## Exercise aim
Return the whole listing, keeping every character the same.

## Stored data
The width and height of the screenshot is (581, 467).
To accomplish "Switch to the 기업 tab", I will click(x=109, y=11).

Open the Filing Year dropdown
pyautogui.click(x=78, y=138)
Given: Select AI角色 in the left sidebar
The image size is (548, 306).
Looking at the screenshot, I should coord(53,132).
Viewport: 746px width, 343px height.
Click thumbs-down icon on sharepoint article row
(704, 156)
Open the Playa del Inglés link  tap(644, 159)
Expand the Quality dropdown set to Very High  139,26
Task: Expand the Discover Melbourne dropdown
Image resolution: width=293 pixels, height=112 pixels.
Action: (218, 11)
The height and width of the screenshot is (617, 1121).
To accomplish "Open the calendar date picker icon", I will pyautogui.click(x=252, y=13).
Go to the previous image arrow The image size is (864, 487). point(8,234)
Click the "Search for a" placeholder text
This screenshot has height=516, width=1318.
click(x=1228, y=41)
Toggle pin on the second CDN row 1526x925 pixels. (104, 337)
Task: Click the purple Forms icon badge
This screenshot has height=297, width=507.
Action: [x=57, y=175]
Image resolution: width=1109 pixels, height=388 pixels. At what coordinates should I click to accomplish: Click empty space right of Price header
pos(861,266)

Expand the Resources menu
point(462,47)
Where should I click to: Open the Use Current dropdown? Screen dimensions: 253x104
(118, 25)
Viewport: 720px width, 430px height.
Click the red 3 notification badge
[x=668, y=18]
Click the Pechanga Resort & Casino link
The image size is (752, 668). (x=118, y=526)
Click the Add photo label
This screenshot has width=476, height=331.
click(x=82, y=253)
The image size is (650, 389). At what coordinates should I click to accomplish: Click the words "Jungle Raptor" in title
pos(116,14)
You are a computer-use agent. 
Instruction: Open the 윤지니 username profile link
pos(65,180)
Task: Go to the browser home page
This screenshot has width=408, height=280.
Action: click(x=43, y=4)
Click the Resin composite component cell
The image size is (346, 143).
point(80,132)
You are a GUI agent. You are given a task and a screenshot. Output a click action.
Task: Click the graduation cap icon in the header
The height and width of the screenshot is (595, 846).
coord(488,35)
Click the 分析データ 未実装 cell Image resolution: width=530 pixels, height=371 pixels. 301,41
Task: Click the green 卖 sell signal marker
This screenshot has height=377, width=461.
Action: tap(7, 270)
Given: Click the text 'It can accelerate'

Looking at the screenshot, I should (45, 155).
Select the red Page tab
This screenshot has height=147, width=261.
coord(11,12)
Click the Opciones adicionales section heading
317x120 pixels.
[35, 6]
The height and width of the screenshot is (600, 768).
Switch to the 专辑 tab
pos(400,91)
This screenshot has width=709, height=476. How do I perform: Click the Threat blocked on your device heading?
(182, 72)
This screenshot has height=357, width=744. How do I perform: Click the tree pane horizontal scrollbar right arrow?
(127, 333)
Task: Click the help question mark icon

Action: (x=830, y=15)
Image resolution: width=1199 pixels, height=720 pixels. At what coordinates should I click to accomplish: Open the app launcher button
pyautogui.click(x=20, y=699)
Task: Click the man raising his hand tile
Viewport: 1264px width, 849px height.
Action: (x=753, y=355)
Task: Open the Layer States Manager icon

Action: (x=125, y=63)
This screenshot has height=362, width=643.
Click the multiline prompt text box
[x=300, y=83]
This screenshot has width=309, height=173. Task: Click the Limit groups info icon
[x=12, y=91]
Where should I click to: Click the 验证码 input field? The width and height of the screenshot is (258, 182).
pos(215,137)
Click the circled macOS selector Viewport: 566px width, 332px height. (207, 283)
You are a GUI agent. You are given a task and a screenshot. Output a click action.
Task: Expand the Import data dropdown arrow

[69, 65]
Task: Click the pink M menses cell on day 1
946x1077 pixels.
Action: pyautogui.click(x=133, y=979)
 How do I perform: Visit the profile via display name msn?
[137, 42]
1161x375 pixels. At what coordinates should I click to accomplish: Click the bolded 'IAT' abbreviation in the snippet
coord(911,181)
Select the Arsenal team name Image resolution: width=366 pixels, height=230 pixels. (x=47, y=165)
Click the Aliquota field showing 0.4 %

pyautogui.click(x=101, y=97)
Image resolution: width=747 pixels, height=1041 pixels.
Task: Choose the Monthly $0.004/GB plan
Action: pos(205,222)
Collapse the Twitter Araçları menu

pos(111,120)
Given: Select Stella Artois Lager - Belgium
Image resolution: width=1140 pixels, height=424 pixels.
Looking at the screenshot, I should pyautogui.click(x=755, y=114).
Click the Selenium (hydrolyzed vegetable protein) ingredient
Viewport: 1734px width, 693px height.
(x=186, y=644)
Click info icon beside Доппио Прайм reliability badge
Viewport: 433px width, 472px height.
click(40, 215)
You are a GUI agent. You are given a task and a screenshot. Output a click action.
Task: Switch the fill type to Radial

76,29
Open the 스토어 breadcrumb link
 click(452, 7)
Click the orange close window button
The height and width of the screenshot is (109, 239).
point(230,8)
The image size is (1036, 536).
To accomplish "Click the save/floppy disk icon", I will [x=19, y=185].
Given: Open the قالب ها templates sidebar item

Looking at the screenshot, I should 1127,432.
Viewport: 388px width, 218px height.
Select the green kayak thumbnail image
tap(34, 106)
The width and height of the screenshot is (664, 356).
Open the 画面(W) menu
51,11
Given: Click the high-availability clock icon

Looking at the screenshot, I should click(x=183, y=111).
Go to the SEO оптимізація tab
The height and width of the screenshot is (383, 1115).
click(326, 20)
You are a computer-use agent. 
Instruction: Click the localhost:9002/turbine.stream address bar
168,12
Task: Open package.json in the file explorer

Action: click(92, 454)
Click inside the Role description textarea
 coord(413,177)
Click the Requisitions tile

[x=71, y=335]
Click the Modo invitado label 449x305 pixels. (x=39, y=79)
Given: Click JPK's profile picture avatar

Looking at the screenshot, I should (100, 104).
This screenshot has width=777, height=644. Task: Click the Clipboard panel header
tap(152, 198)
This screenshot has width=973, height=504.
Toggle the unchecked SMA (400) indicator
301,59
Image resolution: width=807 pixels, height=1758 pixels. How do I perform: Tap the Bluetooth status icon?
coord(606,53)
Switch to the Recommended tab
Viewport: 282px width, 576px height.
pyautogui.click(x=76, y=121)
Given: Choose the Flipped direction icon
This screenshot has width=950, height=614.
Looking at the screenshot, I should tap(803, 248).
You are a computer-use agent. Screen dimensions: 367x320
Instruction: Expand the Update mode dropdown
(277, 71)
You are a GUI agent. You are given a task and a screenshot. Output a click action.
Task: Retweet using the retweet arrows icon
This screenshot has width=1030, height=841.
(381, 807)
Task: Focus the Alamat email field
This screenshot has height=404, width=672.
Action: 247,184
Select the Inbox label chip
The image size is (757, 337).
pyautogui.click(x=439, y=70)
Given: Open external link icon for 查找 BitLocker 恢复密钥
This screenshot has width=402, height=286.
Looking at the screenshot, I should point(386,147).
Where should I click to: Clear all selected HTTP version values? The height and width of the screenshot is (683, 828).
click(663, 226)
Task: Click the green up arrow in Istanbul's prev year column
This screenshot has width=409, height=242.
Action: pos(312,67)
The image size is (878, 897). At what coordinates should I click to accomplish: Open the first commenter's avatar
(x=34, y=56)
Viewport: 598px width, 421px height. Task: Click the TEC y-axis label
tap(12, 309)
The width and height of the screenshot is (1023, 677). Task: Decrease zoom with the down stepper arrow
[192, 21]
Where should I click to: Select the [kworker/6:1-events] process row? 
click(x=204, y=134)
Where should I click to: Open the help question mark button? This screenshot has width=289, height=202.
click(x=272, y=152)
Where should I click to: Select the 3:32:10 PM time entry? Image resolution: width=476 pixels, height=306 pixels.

## Reply to the exercise
The width and height of the screenshot is (581, 467).
To accomplish "Switch to the 기업 tab", I will click(x=109, y=11).

Open the Filing Year dropdown
pyautogui.click(x=78, y=138)
Given: Select AI角色 in the left sidebar
The image size is (548, 306).
Looking at the screenshot, I should coord(53,132).
Viewport: 746px width, 343px height.
Click thumbs-down icon on sharepoint article row
(704, 156)
Open the Playa del Inglés link  tap(644, 159)
Expand the Quality dropdown set to Very High  139,26
Task: Expand the Discover Melbourne dropdown
Image resolution: width=293 pixels, height=112 pixels.
Action: (218, 11)
The height and width of the screenshot is (617, 1121).
To accomplish "Open the calendar date picker icon", I will pyautogui.click(x=252, y=13).
Go to the previous image arrow The image size is (864, 487). point(8,234)
Click the "Search for a" placeholder text
This screenshot has height=516, width=1318.
click(x=1228, y=41)
Toggle pin on the second CDN row 1526x925 pixels. (104, 337)
Task: Click the purple Forms icon badge
This screenshot has height=297, width=507.
Action: [x=57, y=175]
Image resolution: width=1109 pixels, height=388 pixels. At what coordinates should I click to accomplish: Click empty space right of Price header
pos(861,266)

Expand the Resources menu
point(462,47)
Where should I click to: Open the Use Current dropdown? Screen dimensions: 253x104
(118, 25)
Viewport: 720px width, 430px height.
Click the red 3 notification badge
[x=668, y=18]
Click the Pechanga Resort & Casino link
The image size is (752, 668). (x=118, y=526)
Click the Add photo label
This screenshot has width=476, height=331.
click(x=82, y=253)
The image size is (650, 389). At what coordinates should I click to accomplish: Click the words "Jungle Raptor" in title
pos(116,14)
You are a computer-use agent. 
Instruction: Open the 윤지니 username profile link
pos(65,180)
Task: Go to the browser home page
This screenshot has width=408, height=280.
Action: click(x=43, y=4)
Click the Resin composite component cell
The image size is (346, 143).
point(80,132)
You are a GUI agent. You are given a task and a screenshot. Output a click action.
Task: Click the graduation cap icon in the header
The height and width of the screenshot is (595, 846).
coord(488,35)
Click the 分析データ 未実装 cell Image resolution: width=530 pixels, height=371 pixels. 301,41
Task: Click the green 卖 sell signal marker
This screenshot has height=377, width=461.
Action: tap(7, 270)
Given: Click the text 'It can accelerate'

Looking at the screenshot, I should (45, 155).
Select the red Page tab
This screenshot has height=147, width=261.
coord(11,12)
Click the Opciones adicionales section heading
317x120 pixels.
[35, 6]
The height and width of the screenshot is (600, 768).
Switch to the 专辑 tab
pos(400,91)
This screenshot has width=709, height=476. How do I perform: Click the Threat blocked on your device heading?
(182, 72)
This screenshot has height=357, width=744. How do I perform: Click the tree pane horizontal scrollbar right arrow?
(127, 333)
Task: Click the help question mark icon

Action: (x=830, y=15)
Image resolution: width=1199 pixels, height=720 pixels. At what coordinates should I click to accomplish: Open the app launcher button
pyautogui.click(x=20, y=699)
Task: Click the man raising his hand tile
Viewport: 1264px width, 849px height.
Action: (x=753, y=355)
Task: Open the Layer States Manager icon

Action: (x=125, y=63)
This screenshot has height=362, width=643.
Click the multiline prompt text box
[x=300, y=83]
This screenshot has width=309, height=173. Task: Click the Limit groups info icon
[x=12, y=91]
Where should I click to: Click the 验证码 input field? The width and height of the screenshot is (258, 182).
pos(215,137)
Click the circled macOS selector Viewport: 566px width, 332px height. (207, 283)
You are a GUI agent. You are given a task and a screenshot. Output a click action.
Task: Expand the Import data dropdown arrow

[69, 65]
Task: Click the pink M menses cell on day 1
946x1077 pixels.
Action: pyautogui.click(x=133, y=979)
 How do I perform: Visit the profile via display name msn?
[137, 42]
1161x375 pixels. At what coordinates should I click to accomplish: Click the bolded 'IAT' abbreviation in the snippet
coord(911,181)
Select the Arsenal team name Image resolution: width=366 pixels, height=230 pixels. (x=47, y=165)
Click the Aliquota field showing 0.4 %

pyautogui.click(x=101, y=97)
Image resolution: width=747 pixels, height=1041 pixels.
Task: Choose the Monthly $0.004/GB plan
Action: pos(205,222)
Collapse the Twitter Araçları menu

pos(111,120)
Given: Select Stella Artois Lager - Belgium
Image resolution: width=1140 pixels, height=424 pixels.
Looking at the screenshot, I should pyautogui.click(x=755, y=114).
Click the Selenium (hydrolyzed vegetable protein) ingredient
Viewport: 1734px width, 693px height.
(x=186, y=644)
Click info icon beside Доппио Прайм reliability badge
Viewport: 433px width, 472px height.
click(40, 215)
You are a GUI agent. You are given a task and a screenshot. Output a click action.
Task: Switch the fill type to Radial

76,29
Open the 스토어 breadcrumb link
 click(452, 7)
Click the orange close window button
The height and width of the screenshot is (109, 239).
point(230,8)
The image size is (1036, 536).
To accomplish "Click the save/floppy disk icon", I will [x=19, y=185].
Given: Open the قالب ها templates sidebar item

Looking at the screenshot, I should 1127,432.
Viewport: 388px width, 218px height.
Select the green kayak thumbnail image
tap(34, 106)
The width and height of the screenshot is (664, 356).
Open the 画面(W) menu
51,11
Given: Click the high-availability clock icon

Looking at the screenshot, I should click(x=183, y=111).
Go to the SEO оптимізація tab
The height and width of the screenshot is (383, 1115).
click(326, 20)
You are a computer-use agent. 
Instruction: Click the localhost:9002/turbine.stream address bar
168,12
Task: Open package.json in the file explorer

Action: click(92, 454)
Click inside the Role description textarea
 coord(413,177)
Click the Requisitions tile

[x=71, y=335]
Click the Modo invitado label 449x305 pixels. (x=39, y=79)
Given: Click JPK's profile picture avatar

Looking at the screenshot, I should (100, 104).
This screenshot has width=777, height=644. Task: Click the Clipboard panel header
tap(152, 198)
This screenshot has width=973, height=504.
Toggle the unchecked SMA (400) indicator
301,59
Image resolution: width=807 pixels, height=1758 pixels. How do I perform: Tap the Bluetooth status icon?
coord(606,53)
Switch to the Recommended tab
Viewport: 282px width, 576px height.
pyautogui.click(x=76, y=121)
Given: Choose the Flipped direction icon
This screenshot has width=950, height=614.
Looking at the screenshot, I should tap(803, 248).
You are a computer-use agent. Screen dimensions: 367x320
Instruction: Expand the Update mode dropdown
(277, 71)
You are a GUI agent. You are given a task and a screenshot. Output a click action.
Task: Retweet using the retweet arrows icon
This screenshot has width=1030, height=841.
(381, 807)
Task: Focus the Alamat email field
This screenshot has height=404, width=672.
Action: 247,184
Select the Inbox label chip
The image size is (757, 337).
pyautogui.click(x=439, y=70)
Given: Open external link icon for 查找 BitLocker 恢复密钥
This screenshot has width=402, height=286.
Looking at the screenshot, I should point(386,147).
Where should I click to: Clear all selected HTTP version values? The height and width of the screenshot is (683, 828).
click(663, 226)
Task: Click the green up arrow in Istanbul's prev year column
This screenshot has width=409, height=242.
Action: pos(312,67)
The image size is (878, 897). At what coordinates should I click to accomplish: Open the first commenter's avatar
(x=34, y=56)
Viewport: 598px width, 421px height. Task: Click the TEC y-axis label
tap(12, 309)
The width and height of the screenshot is (1023, 677). Task: Decrease zoom with the down stepper arrow
[192, 21]
Where should I click to: Select the [kworker/6:1-events] process row? 
click(x=204, y=134)
Where should I click to: Open the help question mark button? This screenshot has width=289, height=202.
click(x=272, y=152)
Where should I click to: Select the 3:32:10 PM time entry? Image resolution: width=476 pixels, height=306 pixels.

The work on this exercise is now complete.